Vaincre les résistances

Les cabinets et les services en entreprise ont dû aussi composer avec les résistances du personnel et les craintes existentielles que suscitent toujours les nouvelles technologies dans nos métiers. Adopter de nouveaux outils ou processus est toujours plus difficile lorsque la décision vient d’en haut, et nos gestionnaires en sont conscients. Par ailleurs, si certaines personnes sont très ouvertes à la technologie et n’hésitent pas à l'essayer, d’autres sont plus craintives et circonspectes. Il faut donc convaincre progressivement. 

La solution, souvent, est d’inviter les équipes à participer aux tests et à la sélection des outils, et également de laisser les traducteurs libres d’utiliser ou non la traduction automatique selon leur préférence ou la nature du projet. Cela étant, les réticences disparaissent souvent lorsque les utilisateurs constatent par eux-mêmes les avantages – et les limites – de la machine.

La sécurité, un impératif

Les moteurs de traduction automatique sont reliés à d’immenses bases de données stockées dans des serveurs appartenant au fournisseur, donc aux Google, DeepL, Systran, etc. de ce monde. Il faut savoir aussi que tout texte soumis à ces moteurs peut être réutilisé, surtout si on opte pour la version grand public. Comment, dès lors, assurer la confidentialité des documents de nos clients?
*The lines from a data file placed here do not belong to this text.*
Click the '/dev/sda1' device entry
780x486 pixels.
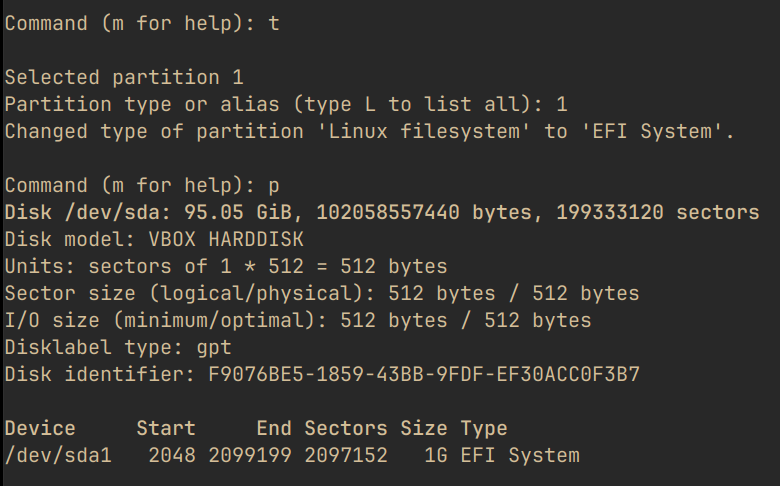pos(58,456)
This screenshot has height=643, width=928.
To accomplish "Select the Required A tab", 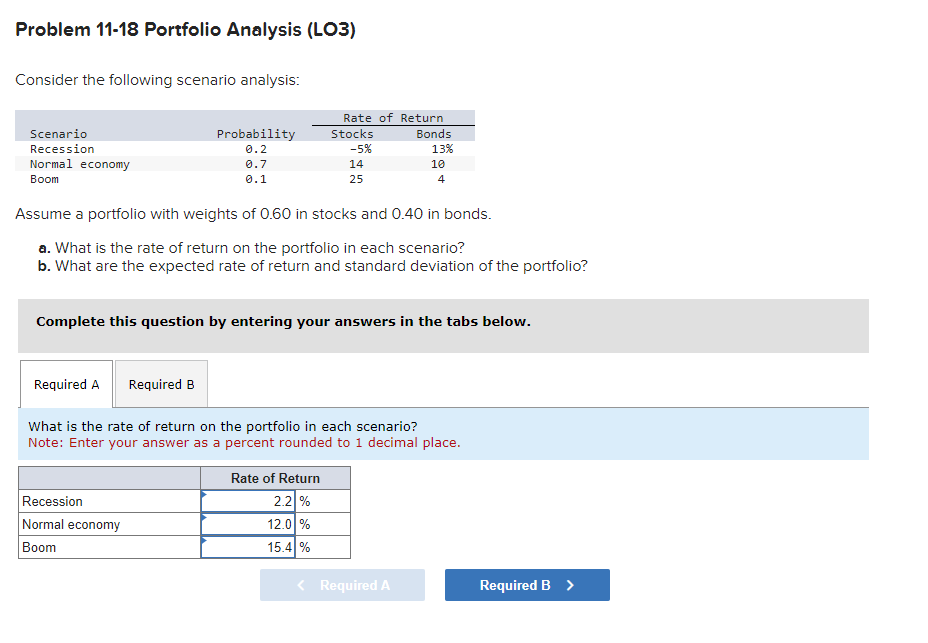I will click(x=66, y=384).
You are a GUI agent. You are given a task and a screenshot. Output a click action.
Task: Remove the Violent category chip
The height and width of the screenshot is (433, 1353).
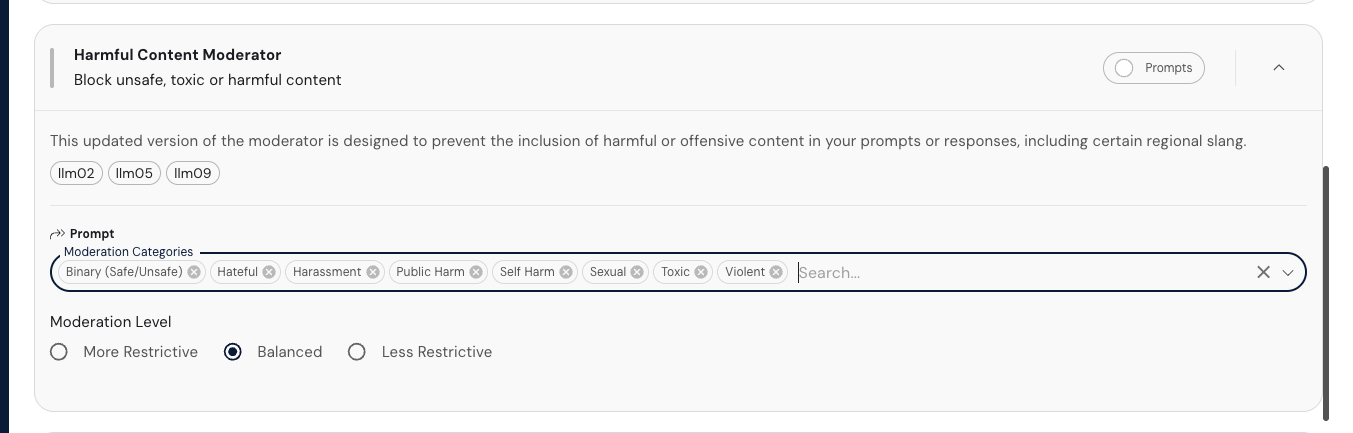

Les traducteurs indépendants prennent des abonnements et s’assurent, surtout, de ne jamais traiter de documents confidentiels dans les outils de TAN. Les services internes, particulièrement ceux dont nos répondantes assurent la direction, doivent passer par les tests de sécurité les plus stricts avant d’acquérir un outil quel qu’il soit. Quant aux agents conversationnels, leur usage est strictement interdit sur les ordinateurs de l’entreprise. On sent cependant que l’IA générative ne tardera pas à faire son entrée dans les autres services. Le cas échéant, il faudra, en ce qui concerne la traduction, être bien informé pour guider le processus et ne pas le subir.

Les cabinets ont les mêmes impératifs de sécurité et doivent mettre en place toutes les protections requises afin de garantir la confidentialité des documents qui leur sont confiés. Quand on est l’unique fournisseur d’une multinationale canadienne, par exemple, la cybersécurité est un facteur primordial dans le choix d’un outil. Mais cela vaut pour tout cabinet, quelle qu’en soit la taille étant donné les lois de plus en plus strictes, notamment sur la protection des renseignements personnels. 

Une révolution certes, mais l’outil reste un outil

Une fois la technologie installée et adoptée cependant, ses avantages sont indéniables. Aujourd’hui, rares sont les traducteurs qui n’ont pas changé leur processus. Tous nos participants, quelle que soit leur fonction, l’affirment : les mémoires de traduction ont été une première révolution dans les méthodes de travail; la traduction automatique neuronale et l'IA générative constituent actuellement une perturbation dans cette révolution. Cependant, quel que soit l’outil, la révision reste le nerf de la guerre et, si une bonne utilisation des mémoires peut la réduire au strict minimum, elle doit être effectuée avec la plus grande rigueur sur une sortie machine.

Il faut aussi savoir quand le jeu en vaut la chandelle, c’est-à-dire quand il vaut mieux laisser la sortie machine de côté, car la révision est trop lourde et prendrait beaucoup plus de temps que la traduction « manuelle ». 

Bref, malgré toutes les avancées, l’outil reste un outil dans la panoplie du traducteur professionnel, seul habilité à déterminer la méthode qui convient le mieux pour un type de document ou un autre. Comme l’affirme François Chartrand, « la clé est dans le contrôle du processus par le traducteur ».